• **Task to carry out**:
Lay out the records below as a JSON list of strings, one string per line and blank lines omitted, beginning at the line that has "Toggle the hamburger sidebar menu" and stopping after the line that has "pos(879,450)".

[Collected data entries]

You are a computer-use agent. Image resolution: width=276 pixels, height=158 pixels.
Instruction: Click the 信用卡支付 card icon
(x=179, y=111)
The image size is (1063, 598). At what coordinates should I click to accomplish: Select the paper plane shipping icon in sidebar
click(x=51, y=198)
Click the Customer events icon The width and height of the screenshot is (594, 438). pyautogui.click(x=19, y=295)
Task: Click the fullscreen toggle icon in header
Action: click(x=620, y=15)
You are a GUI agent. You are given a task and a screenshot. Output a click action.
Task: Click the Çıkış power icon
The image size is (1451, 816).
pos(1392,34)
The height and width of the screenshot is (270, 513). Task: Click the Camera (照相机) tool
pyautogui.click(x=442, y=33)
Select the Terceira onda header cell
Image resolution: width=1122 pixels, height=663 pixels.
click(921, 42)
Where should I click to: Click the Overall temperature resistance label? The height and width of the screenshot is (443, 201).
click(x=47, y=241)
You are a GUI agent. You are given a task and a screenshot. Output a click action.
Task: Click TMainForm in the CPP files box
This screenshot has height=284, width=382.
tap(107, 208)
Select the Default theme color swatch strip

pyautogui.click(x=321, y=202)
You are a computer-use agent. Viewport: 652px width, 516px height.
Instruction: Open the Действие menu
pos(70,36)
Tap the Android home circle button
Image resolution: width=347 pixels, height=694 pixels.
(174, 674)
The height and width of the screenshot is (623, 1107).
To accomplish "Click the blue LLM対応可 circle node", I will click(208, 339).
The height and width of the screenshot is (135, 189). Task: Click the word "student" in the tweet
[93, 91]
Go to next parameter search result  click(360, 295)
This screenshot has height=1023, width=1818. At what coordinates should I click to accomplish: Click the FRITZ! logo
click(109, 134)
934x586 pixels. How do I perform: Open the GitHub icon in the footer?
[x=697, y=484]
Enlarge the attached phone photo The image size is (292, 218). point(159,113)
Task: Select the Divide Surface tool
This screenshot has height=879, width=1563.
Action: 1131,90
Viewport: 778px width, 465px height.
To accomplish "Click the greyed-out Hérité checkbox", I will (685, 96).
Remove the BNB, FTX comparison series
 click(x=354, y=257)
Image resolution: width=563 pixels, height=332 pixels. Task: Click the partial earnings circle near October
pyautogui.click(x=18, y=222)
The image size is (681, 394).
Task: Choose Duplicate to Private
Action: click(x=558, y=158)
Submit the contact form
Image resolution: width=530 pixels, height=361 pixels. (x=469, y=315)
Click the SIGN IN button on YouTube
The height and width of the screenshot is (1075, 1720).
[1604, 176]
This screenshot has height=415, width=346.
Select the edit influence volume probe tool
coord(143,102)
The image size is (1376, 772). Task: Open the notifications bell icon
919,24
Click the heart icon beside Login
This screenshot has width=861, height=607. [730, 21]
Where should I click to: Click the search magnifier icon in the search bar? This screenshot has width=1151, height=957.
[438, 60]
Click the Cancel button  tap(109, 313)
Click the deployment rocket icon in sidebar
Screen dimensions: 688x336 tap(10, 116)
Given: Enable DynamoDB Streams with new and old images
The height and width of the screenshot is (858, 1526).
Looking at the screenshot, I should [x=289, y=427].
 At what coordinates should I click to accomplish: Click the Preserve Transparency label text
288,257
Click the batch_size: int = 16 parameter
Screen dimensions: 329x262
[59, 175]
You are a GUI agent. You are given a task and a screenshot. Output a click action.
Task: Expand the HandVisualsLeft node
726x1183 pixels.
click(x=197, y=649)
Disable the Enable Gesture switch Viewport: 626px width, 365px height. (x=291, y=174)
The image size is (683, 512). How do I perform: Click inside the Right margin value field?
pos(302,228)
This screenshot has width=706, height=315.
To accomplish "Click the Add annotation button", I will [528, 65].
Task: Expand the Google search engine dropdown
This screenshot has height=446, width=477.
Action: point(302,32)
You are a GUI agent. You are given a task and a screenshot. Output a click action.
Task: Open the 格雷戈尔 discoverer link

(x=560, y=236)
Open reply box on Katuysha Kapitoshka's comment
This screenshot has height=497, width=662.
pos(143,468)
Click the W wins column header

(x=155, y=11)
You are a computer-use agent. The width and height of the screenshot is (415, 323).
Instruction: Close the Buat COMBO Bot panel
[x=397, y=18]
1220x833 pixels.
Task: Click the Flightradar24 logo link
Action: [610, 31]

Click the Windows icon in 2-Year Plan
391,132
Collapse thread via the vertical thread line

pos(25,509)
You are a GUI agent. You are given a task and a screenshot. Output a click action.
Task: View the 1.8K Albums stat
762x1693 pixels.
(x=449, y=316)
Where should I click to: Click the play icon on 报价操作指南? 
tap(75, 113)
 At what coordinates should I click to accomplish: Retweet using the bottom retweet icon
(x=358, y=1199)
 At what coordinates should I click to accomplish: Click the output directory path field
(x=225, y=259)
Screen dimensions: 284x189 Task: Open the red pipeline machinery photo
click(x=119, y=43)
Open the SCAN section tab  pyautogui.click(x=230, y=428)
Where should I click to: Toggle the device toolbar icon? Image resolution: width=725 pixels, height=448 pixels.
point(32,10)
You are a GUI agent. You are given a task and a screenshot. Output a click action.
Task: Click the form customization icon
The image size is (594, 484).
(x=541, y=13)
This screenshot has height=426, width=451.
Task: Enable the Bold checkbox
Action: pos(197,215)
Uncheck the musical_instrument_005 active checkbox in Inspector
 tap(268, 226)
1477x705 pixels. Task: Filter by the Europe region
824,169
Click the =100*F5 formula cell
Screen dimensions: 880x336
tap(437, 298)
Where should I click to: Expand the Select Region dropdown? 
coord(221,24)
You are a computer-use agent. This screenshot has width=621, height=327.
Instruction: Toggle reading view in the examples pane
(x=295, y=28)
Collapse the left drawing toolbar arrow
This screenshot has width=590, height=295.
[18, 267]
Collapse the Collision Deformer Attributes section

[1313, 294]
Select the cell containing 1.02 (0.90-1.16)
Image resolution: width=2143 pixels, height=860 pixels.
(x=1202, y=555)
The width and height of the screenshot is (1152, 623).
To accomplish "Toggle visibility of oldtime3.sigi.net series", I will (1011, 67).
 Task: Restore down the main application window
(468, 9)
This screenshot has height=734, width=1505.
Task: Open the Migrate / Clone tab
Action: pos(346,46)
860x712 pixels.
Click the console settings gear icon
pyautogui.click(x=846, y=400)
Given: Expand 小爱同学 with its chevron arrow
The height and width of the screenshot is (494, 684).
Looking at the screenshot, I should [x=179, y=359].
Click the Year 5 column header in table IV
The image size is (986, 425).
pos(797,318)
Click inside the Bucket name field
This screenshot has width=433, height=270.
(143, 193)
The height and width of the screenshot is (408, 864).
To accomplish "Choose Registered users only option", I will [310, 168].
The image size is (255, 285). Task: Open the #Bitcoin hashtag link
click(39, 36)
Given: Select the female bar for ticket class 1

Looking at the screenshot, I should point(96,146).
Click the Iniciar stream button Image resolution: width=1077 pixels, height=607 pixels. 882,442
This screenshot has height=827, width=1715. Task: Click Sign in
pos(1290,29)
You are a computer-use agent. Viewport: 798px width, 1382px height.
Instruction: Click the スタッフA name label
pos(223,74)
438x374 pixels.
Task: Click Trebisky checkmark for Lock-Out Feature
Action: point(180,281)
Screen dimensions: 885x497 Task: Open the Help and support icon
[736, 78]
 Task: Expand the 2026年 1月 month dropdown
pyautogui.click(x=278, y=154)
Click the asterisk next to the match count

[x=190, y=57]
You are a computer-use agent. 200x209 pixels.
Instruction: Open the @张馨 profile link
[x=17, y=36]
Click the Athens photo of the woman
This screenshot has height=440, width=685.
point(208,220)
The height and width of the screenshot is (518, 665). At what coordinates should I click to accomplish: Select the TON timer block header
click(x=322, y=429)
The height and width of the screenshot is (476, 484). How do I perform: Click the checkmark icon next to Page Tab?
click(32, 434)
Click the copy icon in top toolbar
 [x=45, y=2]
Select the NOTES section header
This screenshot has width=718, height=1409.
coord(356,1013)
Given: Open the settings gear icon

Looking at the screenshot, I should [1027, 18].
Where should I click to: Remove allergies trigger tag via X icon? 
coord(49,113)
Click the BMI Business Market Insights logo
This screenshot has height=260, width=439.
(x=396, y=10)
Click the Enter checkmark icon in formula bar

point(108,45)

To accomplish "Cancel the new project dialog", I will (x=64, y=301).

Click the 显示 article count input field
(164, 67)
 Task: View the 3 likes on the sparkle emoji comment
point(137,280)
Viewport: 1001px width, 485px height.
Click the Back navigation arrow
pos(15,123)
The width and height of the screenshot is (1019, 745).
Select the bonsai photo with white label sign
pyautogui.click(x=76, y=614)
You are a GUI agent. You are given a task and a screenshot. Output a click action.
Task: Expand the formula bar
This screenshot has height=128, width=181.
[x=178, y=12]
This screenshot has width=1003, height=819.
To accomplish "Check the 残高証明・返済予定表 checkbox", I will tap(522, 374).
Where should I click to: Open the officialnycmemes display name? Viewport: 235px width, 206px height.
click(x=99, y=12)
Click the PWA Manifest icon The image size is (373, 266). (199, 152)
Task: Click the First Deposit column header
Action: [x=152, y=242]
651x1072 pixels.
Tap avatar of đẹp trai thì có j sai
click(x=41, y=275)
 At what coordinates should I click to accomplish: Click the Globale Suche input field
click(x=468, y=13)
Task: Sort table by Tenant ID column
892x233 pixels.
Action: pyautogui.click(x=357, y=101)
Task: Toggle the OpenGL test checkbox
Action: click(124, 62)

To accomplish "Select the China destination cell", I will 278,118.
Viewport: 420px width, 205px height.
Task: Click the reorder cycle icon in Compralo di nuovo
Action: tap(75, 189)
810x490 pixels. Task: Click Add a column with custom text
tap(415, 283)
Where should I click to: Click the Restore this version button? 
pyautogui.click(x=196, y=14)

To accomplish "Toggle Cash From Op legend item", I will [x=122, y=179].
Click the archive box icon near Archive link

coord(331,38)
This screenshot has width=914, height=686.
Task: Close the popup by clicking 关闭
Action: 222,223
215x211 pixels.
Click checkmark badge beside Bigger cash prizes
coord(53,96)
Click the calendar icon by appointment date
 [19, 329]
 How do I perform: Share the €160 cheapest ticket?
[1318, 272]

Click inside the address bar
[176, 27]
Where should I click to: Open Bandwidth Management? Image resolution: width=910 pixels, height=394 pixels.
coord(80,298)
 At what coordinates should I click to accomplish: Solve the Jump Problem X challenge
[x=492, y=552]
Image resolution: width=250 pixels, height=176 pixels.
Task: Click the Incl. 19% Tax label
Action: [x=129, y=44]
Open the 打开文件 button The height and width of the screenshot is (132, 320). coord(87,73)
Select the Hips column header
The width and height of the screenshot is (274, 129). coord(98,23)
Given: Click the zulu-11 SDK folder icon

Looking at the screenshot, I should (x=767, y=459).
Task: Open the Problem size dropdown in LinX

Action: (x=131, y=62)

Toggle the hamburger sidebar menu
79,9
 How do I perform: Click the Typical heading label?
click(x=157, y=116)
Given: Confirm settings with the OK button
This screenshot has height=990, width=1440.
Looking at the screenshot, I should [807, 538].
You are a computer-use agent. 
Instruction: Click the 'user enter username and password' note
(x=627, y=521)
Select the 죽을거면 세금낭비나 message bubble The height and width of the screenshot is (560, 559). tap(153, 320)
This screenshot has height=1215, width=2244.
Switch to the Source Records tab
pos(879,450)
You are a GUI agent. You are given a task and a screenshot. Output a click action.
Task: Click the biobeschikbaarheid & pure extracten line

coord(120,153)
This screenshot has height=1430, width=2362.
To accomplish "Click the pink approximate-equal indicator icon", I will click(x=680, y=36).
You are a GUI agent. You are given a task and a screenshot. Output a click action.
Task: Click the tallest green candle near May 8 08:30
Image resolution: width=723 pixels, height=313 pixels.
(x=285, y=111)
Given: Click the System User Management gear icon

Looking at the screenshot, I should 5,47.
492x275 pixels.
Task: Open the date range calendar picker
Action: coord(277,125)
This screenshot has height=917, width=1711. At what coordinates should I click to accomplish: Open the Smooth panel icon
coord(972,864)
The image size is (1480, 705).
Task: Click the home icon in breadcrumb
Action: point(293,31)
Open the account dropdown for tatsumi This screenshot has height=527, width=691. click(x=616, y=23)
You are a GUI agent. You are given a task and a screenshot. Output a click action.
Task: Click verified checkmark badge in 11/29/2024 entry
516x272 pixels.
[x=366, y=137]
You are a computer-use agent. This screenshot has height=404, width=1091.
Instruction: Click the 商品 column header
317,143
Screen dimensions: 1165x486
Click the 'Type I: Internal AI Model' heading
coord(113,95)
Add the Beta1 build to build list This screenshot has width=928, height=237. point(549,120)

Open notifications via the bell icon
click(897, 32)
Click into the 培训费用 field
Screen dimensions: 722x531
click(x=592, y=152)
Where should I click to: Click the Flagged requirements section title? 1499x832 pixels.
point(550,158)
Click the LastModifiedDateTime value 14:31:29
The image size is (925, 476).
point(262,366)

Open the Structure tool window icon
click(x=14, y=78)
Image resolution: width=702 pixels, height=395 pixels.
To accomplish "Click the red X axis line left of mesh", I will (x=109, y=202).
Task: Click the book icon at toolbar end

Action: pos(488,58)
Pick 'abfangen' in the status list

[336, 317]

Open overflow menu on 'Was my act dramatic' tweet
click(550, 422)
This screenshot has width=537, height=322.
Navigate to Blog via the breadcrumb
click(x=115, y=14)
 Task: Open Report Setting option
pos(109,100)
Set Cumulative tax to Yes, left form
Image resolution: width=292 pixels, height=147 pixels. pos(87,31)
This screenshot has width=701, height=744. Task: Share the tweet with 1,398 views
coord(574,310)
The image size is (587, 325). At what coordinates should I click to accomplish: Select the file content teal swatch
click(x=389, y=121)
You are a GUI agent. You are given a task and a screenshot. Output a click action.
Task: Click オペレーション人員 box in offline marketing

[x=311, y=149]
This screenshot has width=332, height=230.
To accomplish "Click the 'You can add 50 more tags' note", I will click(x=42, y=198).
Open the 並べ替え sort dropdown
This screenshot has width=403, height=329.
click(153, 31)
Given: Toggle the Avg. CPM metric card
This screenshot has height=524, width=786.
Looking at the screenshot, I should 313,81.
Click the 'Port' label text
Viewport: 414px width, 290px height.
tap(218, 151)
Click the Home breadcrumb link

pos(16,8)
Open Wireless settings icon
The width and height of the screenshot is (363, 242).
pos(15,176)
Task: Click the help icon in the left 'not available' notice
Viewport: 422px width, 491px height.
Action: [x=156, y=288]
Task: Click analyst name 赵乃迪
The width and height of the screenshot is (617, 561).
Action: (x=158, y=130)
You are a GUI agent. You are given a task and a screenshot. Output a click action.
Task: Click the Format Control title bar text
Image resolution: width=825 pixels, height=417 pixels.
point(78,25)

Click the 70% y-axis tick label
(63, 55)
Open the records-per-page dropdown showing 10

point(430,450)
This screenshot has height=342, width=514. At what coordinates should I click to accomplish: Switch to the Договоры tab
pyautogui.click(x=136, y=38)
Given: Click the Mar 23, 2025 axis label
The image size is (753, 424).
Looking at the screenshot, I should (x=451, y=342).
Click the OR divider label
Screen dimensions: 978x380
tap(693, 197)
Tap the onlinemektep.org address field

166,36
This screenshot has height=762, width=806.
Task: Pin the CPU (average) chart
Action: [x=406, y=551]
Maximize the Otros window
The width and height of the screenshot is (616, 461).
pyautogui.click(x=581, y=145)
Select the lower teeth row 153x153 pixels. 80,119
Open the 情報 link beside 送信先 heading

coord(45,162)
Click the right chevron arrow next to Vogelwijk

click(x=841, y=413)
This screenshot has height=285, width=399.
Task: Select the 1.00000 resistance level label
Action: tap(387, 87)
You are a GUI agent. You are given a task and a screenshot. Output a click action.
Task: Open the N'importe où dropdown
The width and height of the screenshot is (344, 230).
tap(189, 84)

• **Response to this exercise**:
[
  "Toggle the hamburger sidebar menu",
  "79,9",
  " How do I perform: Click the Typical heading label?",
  "click(x=157, y=116)",
  "Given: Confirm settings with the OK button",
  "This screenshot has height=990, width=1440.",
  "Looking at the screenshot, I should [807, 538].",
  "You are a computer-use agent. ",
  "Instruction: Click the 'user enter username and password' note",
  "(x=627, y=521)",
  "Select the 죽을거면 세금낭비나 message bubble The height and width of the screenshot is (560, 559). tap(153, 320)",
  "This screenshot has height=1215, width=2244.",
  "Switch to the Source Records tab",
  "pos(879,450)"
]